Data section:
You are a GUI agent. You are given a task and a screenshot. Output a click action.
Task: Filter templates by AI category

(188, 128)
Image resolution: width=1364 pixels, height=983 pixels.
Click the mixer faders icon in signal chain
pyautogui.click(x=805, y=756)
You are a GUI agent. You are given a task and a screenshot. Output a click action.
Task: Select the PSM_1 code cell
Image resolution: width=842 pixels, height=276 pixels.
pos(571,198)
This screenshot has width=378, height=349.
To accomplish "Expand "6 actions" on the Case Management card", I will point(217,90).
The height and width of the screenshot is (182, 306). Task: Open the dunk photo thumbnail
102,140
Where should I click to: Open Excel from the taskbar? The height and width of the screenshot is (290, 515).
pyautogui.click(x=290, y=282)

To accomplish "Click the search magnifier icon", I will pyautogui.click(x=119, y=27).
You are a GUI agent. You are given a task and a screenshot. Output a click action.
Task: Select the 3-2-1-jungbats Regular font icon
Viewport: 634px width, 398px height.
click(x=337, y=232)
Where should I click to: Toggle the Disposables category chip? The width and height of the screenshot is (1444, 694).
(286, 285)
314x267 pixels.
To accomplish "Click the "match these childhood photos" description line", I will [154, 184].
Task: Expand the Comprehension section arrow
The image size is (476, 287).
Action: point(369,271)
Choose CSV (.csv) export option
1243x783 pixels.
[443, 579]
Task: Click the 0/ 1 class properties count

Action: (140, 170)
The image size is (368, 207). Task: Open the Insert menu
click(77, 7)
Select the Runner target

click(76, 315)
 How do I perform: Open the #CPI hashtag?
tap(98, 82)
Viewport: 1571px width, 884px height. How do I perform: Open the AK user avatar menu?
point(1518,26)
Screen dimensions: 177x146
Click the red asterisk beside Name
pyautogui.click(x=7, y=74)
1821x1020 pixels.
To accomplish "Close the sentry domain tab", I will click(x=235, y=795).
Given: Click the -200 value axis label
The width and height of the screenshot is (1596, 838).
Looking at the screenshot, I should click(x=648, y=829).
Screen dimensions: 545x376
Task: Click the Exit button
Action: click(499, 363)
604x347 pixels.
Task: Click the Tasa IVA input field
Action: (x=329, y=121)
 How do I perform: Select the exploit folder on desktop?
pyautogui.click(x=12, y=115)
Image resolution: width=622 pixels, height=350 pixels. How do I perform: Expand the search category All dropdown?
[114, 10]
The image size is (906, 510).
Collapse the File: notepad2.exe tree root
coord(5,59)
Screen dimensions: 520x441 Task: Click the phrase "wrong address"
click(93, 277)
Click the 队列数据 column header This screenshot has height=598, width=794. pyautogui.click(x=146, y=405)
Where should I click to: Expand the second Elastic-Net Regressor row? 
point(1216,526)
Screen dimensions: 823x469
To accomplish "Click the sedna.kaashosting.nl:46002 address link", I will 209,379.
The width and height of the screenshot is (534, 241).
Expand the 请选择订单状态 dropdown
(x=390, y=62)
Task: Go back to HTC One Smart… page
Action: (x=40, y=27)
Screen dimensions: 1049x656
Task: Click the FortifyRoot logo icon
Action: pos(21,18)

Exercise instructions:
Repeat the entries word for word, starting with the line containing "314x267 pixels." and ending with the line containing "pyautogui.click(x=12, y=115)", both lines included.

Response to this exercise:
314x267 pixels.
To accomplish "Click the "match these childhood photos" description line", I will [154, 184].
Task: Expand the Comprehension section arrow
The image size is (476, 287).
Action: point(369,271)
Choose CSV (.csv) export option
1243x783 pixels.
[443, 579]
Task: Click the 0/ 1 class properties count

Action: (140, 170)
The image size is (368, 207). Task: Open the Insert menu
click(77, 7)
Select the Runner target

click(76, 315)
 How do I perform: Open the #CPI hashtag?
tap(98, 82)
Viewport: 1571px width, 884px height. How do I perform: Open the AK user avatar menu?
point(1518,26)
Screen dimensions: 177x146
Click the red asterisk beside Name
pyautogui.click(x=7, y=74)
1821x1020 pixels.
To accomplish "Close the sentry domain tab", I will click(x=235, y=795).
Given: Click the -200 value axis label
The width and height of the screenshot is (1596, 838).
Looking at the screenshot, I should click(x=648, y=829).
Screen dimensions: 545x376
Task: Click the Exit button
Action: click(499, 363)
604x347 pixels.
Task: Click the Tasa IVA input field
Action: (x=329, y=121)
 How do I perform: Select the exploit folder on desktop?
pyautogui.click(x=12, y=115)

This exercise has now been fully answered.